YOUR GOAL: I'd like the full listing transcribed exactly, with no images included.

GIVEN DATA:
_ _ _ _ _

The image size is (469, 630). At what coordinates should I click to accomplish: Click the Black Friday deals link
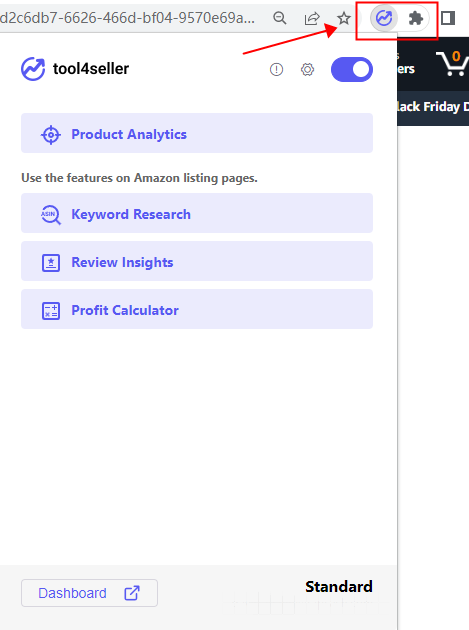click(x=432, y=107)
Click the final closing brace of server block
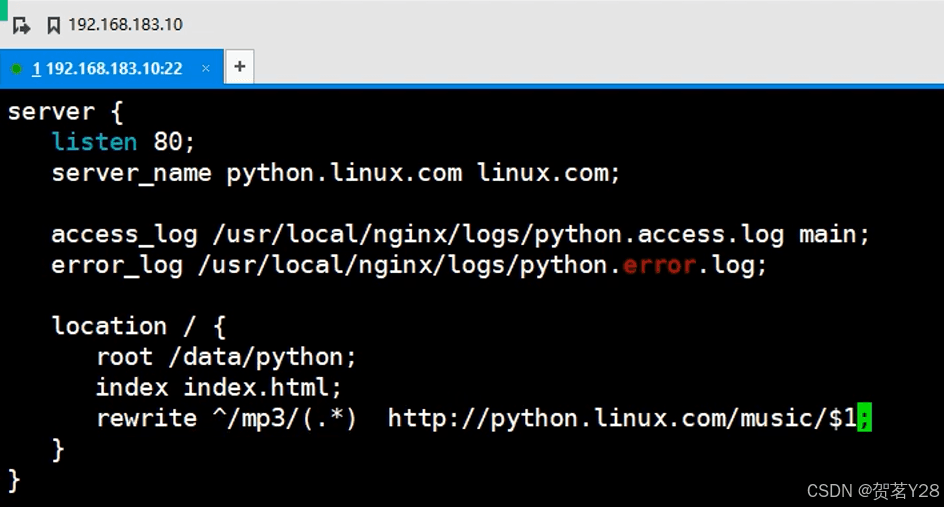The width and height of the screenshot is (944, 507). coord(14,481)
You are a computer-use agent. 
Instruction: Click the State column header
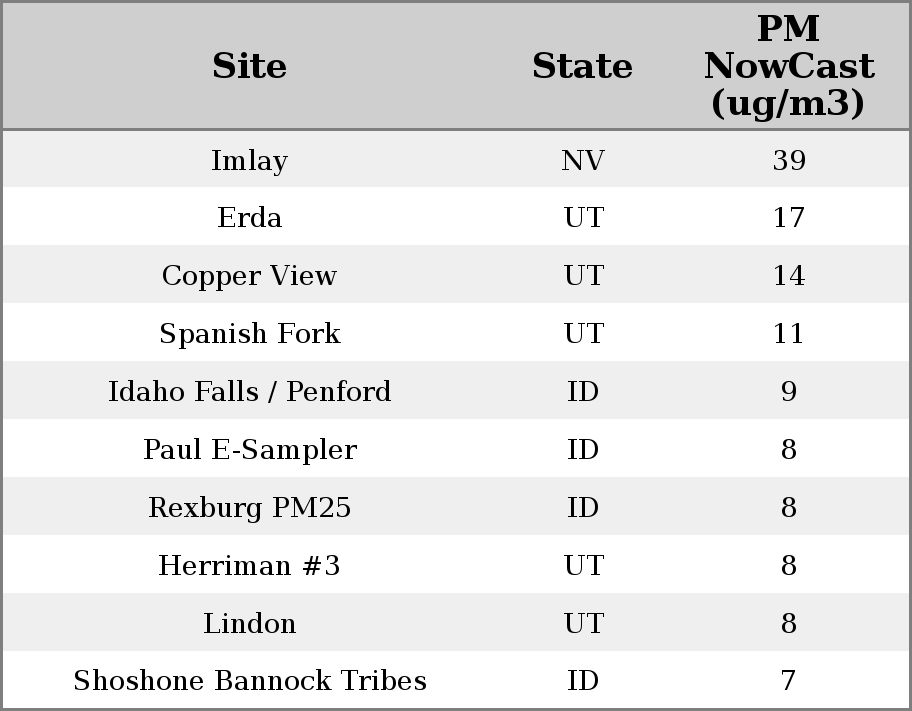(x=582, y=66)
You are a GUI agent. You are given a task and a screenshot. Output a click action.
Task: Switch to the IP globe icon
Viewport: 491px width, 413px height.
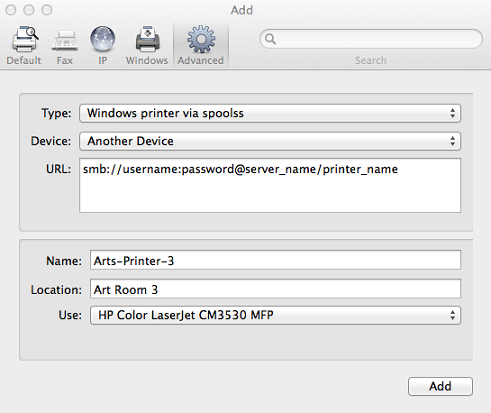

_ _ _ _ _

SOLUTION BELOW:
The image size is (469, 630). At what coordinates should I click to accomplish: Click the Black Friday deals link
click(x=432, y=107)
Click the final closing brace of server block
The width and height of the screenshot is (944, 507). coord(14,481)
You are a computer-use agent. 
Instruction: Click the State column header
(x=582, y=66)
You are a GUI agent. You are given a task and a screenshot. Output a click action.
Task: Switch to the IP globe icon
Viewport: 491px width, 413px height.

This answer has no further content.